■ What you are asked to do ■
Copy out each line of the data that includes the string "plus".

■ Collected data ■

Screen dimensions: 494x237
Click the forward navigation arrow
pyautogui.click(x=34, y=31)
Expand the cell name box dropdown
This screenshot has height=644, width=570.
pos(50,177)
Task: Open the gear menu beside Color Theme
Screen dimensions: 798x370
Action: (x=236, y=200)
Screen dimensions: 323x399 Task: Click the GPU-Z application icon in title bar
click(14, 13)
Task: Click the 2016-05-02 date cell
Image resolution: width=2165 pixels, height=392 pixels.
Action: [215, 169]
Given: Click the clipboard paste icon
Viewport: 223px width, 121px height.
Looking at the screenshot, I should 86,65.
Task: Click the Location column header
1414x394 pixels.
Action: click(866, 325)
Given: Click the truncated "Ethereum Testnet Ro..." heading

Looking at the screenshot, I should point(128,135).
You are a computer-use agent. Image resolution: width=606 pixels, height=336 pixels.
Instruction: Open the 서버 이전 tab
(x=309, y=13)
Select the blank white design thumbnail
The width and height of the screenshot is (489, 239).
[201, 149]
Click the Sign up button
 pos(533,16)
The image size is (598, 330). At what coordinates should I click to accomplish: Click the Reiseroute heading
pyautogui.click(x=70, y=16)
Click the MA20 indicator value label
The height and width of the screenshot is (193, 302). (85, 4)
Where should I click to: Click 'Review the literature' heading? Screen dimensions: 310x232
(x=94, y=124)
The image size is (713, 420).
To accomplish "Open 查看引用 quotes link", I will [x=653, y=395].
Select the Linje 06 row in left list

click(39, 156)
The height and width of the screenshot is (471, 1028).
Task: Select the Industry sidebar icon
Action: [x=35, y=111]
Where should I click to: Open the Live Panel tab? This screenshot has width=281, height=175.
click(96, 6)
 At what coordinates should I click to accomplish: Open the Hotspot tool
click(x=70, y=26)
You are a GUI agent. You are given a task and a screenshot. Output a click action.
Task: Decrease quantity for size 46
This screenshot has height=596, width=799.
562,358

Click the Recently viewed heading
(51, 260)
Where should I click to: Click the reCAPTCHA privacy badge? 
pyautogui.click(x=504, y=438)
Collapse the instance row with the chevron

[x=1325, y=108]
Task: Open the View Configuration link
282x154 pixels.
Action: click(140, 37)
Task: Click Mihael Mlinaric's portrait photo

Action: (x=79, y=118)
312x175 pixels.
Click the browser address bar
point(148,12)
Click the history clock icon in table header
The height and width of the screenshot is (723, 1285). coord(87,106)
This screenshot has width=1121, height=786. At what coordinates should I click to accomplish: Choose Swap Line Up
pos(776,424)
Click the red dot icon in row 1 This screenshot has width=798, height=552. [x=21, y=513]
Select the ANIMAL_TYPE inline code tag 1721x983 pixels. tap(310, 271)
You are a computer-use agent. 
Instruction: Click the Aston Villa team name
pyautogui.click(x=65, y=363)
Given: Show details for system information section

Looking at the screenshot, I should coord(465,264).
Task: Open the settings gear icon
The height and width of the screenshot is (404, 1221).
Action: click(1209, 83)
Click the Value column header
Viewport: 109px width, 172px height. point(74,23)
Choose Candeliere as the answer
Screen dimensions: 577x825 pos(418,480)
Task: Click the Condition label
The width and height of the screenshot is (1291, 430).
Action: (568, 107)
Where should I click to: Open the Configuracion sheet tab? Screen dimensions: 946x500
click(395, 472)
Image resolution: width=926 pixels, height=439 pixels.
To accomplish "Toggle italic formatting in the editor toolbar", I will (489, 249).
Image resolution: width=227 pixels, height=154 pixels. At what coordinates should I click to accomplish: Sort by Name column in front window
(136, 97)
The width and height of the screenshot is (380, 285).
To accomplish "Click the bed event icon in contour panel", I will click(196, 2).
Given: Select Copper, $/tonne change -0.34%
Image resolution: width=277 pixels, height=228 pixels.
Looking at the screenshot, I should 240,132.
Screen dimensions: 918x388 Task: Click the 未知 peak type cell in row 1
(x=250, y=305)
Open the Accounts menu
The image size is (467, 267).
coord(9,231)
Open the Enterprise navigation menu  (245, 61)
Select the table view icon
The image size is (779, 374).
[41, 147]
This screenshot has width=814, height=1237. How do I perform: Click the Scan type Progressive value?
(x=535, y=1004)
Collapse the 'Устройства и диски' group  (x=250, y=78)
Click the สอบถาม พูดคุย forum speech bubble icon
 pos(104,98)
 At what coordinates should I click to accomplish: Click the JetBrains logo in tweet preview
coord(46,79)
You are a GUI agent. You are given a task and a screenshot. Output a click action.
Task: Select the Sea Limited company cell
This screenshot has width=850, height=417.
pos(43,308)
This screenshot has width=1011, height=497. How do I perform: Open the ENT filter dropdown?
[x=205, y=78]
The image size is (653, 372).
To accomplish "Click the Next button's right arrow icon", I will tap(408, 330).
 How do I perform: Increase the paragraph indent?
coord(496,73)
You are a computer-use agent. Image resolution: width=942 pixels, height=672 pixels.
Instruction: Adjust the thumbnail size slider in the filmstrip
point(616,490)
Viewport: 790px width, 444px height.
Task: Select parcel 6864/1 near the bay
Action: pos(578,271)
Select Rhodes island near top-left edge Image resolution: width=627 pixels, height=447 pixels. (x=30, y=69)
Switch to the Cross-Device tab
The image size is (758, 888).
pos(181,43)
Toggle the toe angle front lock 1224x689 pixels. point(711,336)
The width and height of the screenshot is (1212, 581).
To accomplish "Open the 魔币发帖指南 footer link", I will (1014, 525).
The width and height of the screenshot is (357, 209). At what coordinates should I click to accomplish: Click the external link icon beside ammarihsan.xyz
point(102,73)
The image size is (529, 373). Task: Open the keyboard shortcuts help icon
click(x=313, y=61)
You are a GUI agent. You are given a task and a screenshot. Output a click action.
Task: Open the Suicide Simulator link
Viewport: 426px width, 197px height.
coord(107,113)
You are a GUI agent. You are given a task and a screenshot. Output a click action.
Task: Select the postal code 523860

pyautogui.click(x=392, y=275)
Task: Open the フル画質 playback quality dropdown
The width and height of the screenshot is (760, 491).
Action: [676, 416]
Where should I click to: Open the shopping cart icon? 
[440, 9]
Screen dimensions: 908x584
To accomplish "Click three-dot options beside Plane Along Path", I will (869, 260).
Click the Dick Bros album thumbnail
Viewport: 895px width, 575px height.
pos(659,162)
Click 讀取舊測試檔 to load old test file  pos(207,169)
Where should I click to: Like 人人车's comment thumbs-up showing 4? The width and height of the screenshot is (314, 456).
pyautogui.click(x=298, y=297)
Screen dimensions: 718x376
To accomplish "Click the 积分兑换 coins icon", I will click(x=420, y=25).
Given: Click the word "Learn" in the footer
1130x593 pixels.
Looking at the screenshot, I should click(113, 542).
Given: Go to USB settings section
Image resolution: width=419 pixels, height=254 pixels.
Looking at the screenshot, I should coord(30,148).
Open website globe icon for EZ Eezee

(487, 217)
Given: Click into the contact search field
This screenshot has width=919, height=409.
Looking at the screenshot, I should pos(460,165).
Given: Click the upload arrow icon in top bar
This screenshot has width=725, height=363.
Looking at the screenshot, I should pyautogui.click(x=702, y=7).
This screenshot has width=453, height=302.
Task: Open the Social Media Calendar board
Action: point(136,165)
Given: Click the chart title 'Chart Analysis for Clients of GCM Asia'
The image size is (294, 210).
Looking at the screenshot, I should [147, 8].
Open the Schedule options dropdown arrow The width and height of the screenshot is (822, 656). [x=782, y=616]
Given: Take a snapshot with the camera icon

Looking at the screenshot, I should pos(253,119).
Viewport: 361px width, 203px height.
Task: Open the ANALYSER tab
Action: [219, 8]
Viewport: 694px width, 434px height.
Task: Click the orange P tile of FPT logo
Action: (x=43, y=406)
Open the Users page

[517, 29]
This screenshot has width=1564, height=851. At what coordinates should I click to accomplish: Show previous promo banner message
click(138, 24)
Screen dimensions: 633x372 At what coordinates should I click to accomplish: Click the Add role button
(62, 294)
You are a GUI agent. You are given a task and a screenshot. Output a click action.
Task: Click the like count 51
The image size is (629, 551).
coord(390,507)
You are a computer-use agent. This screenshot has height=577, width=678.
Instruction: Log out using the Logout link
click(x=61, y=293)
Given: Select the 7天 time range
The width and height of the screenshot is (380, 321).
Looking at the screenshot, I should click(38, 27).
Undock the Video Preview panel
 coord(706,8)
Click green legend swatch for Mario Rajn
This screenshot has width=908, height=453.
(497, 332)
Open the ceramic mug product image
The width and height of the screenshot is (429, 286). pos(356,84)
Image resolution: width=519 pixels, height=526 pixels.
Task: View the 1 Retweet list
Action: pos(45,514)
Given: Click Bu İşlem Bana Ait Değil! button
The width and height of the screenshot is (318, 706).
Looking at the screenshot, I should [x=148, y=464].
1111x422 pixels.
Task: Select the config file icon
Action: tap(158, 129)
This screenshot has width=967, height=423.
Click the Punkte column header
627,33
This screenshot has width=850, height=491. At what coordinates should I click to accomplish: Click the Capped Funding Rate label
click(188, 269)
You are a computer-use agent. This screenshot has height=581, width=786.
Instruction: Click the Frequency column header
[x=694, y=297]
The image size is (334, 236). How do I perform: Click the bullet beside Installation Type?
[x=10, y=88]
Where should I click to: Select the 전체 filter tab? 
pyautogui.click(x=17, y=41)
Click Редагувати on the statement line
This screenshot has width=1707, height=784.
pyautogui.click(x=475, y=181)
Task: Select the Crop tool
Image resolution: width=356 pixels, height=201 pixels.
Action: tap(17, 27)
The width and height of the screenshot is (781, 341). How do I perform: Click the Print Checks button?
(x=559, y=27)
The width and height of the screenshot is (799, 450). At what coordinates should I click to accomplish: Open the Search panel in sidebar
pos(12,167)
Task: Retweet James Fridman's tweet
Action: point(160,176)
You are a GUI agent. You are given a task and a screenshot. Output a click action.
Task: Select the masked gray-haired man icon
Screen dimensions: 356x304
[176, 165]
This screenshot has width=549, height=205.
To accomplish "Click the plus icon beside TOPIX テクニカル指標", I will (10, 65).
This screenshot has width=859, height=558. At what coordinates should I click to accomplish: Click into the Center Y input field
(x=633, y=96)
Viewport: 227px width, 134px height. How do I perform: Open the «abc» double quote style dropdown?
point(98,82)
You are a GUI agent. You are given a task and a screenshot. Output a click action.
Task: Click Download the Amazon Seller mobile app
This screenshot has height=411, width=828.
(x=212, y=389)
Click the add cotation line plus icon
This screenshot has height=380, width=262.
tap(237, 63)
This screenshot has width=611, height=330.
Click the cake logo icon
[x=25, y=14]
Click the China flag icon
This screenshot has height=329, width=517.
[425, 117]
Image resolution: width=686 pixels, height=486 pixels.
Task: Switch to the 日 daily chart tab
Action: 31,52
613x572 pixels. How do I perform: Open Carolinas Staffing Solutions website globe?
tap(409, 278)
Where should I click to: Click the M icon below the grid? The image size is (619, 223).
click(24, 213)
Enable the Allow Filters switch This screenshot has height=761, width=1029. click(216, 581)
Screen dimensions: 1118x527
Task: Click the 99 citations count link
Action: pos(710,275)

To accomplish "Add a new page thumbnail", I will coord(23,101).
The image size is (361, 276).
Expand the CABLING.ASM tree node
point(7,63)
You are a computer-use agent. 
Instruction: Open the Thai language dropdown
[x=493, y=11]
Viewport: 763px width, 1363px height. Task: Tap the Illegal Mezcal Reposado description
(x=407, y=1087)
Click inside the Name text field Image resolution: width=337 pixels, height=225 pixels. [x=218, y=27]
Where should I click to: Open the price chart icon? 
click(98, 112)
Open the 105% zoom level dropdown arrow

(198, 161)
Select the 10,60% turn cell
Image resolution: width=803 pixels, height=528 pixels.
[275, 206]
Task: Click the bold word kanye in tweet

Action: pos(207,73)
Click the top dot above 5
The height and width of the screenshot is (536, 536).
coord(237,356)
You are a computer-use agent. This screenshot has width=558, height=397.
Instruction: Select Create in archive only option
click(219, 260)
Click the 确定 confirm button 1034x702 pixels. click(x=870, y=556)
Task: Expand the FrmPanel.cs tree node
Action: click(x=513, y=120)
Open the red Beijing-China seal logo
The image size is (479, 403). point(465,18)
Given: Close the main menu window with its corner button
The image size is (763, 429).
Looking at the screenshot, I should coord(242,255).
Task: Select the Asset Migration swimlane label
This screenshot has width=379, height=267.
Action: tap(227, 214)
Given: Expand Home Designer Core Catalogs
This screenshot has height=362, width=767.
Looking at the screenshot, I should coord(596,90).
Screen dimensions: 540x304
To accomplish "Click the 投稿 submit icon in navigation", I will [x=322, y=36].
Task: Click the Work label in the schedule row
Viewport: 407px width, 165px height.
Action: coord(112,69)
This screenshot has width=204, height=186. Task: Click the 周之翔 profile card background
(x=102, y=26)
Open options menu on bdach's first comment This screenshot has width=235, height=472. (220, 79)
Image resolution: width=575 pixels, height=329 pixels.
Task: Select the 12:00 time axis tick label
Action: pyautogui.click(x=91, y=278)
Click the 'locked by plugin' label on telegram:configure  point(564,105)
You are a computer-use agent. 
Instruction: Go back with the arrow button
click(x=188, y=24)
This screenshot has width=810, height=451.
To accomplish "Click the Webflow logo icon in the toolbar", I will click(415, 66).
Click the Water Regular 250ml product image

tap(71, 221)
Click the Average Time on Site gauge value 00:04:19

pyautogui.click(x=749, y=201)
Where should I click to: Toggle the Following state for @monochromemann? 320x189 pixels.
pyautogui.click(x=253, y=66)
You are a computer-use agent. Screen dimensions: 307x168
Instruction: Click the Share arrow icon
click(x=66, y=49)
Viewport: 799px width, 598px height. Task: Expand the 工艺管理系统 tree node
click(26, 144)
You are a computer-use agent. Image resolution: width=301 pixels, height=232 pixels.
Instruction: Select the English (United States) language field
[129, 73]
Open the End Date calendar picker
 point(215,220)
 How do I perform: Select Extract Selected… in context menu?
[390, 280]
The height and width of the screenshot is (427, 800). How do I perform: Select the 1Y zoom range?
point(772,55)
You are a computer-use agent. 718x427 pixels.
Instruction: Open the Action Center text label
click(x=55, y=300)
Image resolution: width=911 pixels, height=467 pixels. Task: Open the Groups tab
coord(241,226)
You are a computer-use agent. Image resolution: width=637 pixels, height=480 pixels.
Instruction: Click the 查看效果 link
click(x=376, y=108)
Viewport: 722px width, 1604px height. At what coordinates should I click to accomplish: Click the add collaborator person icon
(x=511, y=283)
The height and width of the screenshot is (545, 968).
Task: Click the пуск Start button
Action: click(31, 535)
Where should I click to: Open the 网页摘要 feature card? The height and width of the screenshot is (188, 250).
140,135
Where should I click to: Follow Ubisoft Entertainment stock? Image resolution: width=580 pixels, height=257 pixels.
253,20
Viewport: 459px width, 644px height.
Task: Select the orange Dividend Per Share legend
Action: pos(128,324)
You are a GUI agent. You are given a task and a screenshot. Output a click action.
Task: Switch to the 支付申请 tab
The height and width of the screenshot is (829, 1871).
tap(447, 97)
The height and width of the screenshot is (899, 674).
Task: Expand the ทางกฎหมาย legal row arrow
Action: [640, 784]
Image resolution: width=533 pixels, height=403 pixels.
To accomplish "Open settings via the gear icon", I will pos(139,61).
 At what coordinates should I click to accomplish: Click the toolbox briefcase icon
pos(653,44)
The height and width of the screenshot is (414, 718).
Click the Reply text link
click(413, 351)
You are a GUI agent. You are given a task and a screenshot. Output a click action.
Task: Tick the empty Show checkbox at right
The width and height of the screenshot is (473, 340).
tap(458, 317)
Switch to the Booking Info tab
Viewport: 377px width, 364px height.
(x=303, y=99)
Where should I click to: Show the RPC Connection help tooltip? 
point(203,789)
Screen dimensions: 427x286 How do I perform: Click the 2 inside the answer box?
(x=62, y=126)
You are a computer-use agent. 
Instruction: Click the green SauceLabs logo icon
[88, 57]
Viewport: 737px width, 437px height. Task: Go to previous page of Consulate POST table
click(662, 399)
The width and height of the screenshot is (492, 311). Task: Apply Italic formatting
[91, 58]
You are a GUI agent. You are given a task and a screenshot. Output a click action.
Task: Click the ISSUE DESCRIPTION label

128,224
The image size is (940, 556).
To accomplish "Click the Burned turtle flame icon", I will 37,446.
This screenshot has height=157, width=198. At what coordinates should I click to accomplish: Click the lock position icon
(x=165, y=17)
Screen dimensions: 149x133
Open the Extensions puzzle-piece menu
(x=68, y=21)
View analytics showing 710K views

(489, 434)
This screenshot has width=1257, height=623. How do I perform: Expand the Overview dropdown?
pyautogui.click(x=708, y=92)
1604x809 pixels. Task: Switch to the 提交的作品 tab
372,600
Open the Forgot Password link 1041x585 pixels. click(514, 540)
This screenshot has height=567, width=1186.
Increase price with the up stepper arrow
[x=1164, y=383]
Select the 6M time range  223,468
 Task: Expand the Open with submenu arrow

■ Exercise result ■
To accomplish "Click the plus icon beside TOPIX テクニカル指標", I will (10, 65).
Click the add cotation line plus icon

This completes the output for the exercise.